• **WHAT IS NEEDED**: Going through the data below, copy out each line where the word "page" shows up.

Items listed in a dataset
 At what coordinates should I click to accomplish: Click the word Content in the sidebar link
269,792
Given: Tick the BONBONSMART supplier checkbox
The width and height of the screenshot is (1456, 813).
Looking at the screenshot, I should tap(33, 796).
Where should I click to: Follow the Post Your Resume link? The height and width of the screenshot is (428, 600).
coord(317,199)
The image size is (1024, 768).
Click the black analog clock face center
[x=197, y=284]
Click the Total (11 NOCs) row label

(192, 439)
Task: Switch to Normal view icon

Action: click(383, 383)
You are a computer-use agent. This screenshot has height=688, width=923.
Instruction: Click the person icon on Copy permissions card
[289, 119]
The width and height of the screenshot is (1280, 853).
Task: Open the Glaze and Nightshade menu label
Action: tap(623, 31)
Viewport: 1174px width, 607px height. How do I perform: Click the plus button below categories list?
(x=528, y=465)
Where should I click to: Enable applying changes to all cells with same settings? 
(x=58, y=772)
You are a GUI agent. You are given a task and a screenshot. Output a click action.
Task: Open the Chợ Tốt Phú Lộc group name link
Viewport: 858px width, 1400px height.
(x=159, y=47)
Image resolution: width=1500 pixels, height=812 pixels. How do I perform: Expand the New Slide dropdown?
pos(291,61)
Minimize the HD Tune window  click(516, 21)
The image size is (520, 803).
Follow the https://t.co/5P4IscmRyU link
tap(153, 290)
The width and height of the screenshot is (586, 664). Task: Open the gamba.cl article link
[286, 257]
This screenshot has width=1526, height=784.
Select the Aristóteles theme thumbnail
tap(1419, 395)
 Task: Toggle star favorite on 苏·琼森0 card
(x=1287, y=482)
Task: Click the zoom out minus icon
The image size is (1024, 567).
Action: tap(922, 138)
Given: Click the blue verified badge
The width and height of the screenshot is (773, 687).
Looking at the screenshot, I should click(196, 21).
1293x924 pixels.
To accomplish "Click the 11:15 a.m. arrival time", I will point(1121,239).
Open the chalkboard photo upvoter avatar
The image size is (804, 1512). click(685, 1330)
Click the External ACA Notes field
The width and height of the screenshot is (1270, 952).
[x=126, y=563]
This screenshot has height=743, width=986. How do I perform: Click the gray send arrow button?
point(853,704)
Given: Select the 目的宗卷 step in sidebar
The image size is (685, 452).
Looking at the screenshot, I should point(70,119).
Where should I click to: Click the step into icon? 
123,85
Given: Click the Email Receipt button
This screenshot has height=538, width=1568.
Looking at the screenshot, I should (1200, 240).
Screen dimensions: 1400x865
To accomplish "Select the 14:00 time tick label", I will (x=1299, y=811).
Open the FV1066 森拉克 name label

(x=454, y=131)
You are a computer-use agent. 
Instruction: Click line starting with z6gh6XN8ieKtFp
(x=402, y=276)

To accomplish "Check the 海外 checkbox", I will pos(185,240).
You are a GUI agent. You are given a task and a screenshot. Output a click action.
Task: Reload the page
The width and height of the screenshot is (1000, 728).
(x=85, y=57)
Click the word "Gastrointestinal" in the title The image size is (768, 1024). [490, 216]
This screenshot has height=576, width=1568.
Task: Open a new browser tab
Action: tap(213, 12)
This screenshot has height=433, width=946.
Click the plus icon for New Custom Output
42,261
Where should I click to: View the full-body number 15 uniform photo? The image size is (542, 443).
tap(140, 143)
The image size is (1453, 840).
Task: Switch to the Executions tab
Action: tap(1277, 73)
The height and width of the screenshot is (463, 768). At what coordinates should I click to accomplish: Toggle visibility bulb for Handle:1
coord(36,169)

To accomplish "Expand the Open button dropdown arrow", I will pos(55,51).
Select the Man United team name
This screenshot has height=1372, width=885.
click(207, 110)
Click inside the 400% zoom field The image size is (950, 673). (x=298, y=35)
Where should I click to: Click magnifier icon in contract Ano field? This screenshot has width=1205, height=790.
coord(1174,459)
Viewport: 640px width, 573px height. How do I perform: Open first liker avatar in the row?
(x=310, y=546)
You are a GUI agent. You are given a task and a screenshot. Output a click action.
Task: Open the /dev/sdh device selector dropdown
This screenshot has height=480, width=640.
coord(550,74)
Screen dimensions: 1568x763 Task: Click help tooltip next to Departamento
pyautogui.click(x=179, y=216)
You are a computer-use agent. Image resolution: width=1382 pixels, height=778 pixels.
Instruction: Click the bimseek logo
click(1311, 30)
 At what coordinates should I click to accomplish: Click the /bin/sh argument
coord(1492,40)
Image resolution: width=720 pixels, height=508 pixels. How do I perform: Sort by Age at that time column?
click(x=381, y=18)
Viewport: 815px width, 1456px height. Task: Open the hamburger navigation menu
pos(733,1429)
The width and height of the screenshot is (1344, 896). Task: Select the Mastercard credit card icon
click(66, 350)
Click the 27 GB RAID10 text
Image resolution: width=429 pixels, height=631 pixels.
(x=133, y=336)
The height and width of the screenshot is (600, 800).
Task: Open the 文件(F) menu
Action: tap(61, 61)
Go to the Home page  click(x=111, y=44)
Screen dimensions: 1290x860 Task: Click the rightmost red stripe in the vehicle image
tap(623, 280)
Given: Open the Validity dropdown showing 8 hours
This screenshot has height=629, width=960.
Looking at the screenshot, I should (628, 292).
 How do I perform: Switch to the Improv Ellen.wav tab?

• **REPLY**:
Task: Reload the page
Go to the Home page  click(x=111, y=44)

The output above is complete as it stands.